_Aim of the exercise:_
Please copy exactly the lines from the top of the data through the line containing "Refund Policy (493, 2092)", and nothing else.

_Exercise data:_
========================================

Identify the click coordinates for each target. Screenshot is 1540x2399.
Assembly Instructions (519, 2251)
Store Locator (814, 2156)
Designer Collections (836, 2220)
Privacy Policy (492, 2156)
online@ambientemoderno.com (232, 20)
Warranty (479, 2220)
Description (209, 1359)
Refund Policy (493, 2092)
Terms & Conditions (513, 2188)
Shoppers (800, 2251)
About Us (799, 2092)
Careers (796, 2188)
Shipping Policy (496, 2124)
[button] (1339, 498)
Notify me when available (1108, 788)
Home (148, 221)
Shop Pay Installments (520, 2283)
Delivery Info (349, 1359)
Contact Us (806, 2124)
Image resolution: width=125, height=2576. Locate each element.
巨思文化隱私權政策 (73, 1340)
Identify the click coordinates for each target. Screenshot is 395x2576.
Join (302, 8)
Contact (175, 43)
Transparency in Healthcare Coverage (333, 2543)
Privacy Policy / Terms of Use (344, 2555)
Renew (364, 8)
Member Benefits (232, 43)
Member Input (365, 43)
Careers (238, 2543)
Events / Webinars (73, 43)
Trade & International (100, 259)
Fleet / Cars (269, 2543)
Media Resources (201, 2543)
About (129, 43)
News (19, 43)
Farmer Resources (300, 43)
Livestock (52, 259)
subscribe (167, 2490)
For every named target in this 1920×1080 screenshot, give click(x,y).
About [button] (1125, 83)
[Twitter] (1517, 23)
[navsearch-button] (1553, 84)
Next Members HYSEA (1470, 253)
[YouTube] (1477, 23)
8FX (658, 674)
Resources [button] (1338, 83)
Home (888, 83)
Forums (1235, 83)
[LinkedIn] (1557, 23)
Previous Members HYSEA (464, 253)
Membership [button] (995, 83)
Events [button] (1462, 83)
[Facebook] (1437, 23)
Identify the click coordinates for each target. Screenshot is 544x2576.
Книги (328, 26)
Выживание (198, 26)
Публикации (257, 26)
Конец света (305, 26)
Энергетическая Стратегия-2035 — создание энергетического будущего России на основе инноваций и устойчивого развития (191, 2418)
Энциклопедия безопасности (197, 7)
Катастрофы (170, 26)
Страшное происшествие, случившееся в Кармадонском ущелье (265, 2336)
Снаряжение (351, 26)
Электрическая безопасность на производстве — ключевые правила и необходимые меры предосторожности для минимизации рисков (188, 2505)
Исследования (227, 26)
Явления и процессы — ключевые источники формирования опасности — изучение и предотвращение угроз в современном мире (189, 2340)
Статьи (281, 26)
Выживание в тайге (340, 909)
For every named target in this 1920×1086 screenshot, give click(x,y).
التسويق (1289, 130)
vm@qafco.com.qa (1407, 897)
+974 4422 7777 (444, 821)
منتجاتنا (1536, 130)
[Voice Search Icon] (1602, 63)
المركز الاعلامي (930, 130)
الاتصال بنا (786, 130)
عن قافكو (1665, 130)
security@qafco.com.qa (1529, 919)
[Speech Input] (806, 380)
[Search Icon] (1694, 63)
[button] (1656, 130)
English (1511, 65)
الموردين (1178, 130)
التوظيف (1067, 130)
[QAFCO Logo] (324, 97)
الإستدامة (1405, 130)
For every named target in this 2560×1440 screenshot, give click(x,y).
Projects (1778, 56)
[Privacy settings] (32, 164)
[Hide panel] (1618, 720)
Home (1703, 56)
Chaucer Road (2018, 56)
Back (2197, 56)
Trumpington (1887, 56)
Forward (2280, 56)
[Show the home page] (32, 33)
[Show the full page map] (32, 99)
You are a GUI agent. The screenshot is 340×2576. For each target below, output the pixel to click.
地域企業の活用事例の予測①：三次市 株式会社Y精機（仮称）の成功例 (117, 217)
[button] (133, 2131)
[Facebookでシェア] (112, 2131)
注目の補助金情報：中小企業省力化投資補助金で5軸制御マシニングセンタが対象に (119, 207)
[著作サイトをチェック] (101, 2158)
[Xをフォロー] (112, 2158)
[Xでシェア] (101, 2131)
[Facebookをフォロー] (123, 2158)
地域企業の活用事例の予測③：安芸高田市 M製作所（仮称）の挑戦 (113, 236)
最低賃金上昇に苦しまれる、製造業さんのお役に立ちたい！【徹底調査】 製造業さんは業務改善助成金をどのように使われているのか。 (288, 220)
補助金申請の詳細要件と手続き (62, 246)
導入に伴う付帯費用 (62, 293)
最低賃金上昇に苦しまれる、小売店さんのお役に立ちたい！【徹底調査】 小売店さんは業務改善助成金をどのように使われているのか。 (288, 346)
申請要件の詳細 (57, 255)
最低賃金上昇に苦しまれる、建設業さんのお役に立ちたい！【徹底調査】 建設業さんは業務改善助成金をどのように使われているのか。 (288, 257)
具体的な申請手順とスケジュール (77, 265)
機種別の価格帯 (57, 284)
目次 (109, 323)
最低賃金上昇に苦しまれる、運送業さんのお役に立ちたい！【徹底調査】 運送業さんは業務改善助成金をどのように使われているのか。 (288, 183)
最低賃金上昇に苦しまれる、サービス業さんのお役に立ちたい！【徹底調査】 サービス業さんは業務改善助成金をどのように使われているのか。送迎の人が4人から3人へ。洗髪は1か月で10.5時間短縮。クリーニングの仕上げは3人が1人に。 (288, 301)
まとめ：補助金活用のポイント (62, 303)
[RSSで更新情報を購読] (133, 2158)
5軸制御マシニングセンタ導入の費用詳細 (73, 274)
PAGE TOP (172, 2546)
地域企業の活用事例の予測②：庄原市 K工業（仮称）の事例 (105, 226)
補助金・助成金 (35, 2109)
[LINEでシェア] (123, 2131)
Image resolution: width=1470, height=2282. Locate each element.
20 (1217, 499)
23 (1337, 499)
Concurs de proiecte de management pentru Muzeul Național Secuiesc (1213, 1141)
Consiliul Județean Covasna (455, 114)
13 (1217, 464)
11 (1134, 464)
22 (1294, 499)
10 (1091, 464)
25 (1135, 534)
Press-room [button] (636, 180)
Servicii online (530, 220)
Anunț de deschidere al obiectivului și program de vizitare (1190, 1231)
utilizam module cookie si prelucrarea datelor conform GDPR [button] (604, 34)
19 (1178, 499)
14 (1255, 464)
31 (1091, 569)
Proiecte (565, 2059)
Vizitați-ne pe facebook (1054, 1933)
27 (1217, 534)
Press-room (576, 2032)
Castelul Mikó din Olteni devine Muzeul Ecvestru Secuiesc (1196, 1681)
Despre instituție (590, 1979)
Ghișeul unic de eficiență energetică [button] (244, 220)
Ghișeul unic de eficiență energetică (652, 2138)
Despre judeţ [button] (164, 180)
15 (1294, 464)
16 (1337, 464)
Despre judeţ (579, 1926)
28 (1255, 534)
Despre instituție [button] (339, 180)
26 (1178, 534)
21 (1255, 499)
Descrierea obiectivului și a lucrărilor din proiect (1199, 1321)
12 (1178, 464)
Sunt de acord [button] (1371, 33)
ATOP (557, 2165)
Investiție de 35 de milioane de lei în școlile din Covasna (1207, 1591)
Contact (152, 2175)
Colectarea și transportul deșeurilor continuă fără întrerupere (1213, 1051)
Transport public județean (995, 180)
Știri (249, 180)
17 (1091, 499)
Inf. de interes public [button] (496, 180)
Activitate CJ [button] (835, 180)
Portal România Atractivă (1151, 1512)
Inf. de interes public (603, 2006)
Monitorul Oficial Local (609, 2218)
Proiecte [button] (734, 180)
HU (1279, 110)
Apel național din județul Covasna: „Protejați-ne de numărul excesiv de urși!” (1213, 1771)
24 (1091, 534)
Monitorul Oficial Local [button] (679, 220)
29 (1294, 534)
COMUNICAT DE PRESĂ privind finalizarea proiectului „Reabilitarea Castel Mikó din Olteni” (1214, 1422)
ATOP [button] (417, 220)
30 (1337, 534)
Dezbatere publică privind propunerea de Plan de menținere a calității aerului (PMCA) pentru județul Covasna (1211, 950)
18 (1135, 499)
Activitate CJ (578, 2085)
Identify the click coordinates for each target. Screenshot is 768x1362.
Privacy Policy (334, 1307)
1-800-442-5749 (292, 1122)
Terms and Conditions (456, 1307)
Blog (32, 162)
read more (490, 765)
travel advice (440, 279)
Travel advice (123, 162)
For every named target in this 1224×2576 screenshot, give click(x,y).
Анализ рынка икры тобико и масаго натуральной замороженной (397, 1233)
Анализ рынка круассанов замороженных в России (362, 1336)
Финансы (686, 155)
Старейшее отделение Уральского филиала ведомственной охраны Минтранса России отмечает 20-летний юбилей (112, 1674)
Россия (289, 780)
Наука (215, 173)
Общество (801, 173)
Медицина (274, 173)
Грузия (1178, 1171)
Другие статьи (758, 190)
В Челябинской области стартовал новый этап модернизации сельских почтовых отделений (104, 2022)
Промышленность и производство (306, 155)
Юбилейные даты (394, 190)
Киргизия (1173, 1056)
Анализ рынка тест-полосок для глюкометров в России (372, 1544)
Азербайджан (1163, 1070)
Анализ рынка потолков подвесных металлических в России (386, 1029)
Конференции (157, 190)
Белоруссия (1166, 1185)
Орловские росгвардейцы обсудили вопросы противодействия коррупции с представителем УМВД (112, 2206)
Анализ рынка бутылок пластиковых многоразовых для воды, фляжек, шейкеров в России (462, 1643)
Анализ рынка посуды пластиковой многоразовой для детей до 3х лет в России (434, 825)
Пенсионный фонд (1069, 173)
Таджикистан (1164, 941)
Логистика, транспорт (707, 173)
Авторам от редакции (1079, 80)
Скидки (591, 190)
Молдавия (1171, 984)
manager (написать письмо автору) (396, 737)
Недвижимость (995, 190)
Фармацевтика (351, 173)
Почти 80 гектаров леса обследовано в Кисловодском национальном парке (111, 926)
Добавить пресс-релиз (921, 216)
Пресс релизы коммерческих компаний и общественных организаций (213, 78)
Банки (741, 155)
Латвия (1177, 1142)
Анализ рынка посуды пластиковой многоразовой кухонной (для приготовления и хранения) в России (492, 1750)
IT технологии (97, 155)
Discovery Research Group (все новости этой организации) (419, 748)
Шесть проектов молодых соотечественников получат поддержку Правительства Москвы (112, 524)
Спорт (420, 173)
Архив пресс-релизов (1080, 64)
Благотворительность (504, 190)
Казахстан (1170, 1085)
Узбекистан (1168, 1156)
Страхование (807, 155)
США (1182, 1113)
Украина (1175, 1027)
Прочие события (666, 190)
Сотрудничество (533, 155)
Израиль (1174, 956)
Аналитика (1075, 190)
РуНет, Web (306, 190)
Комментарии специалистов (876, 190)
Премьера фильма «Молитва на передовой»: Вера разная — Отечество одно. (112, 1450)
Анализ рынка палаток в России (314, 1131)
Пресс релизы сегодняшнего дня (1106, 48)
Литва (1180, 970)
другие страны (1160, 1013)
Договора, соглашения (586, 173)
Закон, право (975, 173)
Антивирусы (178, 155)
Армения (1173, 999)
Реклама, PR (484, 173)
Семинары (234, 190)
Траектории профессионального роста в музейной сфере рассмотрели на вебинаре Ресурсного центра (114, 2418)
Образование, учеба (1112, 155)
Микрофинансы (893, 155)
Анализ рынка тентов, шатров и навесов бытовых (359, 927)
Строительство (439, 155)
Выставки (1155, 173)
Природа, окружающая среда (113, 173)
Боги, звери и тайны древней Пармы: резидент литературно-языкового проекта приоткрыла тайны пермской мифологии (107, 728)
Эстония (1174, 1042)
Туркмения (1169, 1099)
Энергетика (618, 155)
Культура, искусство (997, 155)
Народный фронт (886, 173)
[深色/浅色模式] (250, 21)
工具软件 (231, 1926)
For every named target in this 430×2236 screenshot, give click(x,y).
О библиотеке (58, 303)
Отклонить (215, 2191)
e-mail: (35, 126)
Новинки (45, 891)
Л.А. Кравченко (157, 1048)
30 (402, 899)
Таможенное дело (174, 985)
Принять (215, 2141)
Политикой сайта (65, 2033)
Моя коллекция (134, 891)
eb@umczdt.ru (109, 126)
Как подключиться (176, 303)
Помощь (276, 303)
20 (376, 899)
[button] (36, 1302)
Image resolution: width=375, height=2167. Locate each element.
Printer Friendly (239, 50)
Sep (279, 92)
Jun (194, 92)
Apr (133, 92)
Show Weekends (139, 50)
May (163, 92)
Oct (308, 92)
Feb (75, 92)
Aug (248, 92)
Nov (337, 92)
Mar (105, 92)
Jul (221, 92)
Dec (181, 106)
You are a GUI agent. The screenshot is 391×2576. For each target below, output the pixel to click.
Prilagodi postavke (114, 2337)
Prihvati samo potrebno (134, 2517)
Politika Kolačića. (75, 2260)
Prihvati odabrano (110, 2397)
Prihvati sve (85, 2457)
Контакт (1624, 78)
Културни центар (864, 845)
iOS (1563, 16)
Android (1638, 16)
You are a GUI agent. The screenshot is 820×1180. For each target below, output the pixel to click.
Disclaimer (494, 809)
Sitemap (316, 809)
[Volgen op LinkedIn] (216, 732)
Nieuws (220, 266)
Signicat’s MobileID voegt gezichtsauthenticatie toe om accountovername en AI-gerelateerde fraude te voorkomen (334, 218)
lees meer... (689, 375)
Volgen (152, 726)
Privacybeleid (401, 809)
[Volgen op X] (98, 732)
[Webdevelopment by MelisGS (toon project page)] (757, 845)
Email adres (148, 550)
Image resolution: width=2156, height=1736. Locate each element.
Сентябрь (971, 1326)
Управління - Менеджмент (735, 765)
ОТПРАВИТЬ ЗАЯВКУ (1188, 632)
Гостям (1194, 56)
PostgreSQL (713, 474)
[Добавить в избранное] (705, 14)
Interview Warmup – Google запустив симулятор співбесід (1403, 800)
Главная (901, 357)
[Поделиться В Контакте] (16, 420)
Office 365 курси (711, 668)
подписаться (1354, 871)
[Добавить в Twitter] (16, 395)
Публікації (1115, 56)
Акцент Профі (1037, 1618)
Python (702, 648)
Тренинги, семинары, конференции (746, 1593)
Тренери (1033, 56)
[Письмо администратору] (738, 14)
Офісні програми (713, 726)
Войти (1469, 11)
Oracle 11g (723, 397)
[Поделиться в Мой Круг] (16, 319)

========================================

_Task solution:_
Identify the click coordinates for each target. Screenshot is 1540x2399.
Assembly Instructions (519, 2251)
Store Locator (814, 2156)
Designer Collections (836, 2220)
Privacy Policy (492, 2156)
online@ambientemoderno.com (232, 20)
Warranty (479, 2220)
Description (209, 1359)
Refund Policy (493, 2092)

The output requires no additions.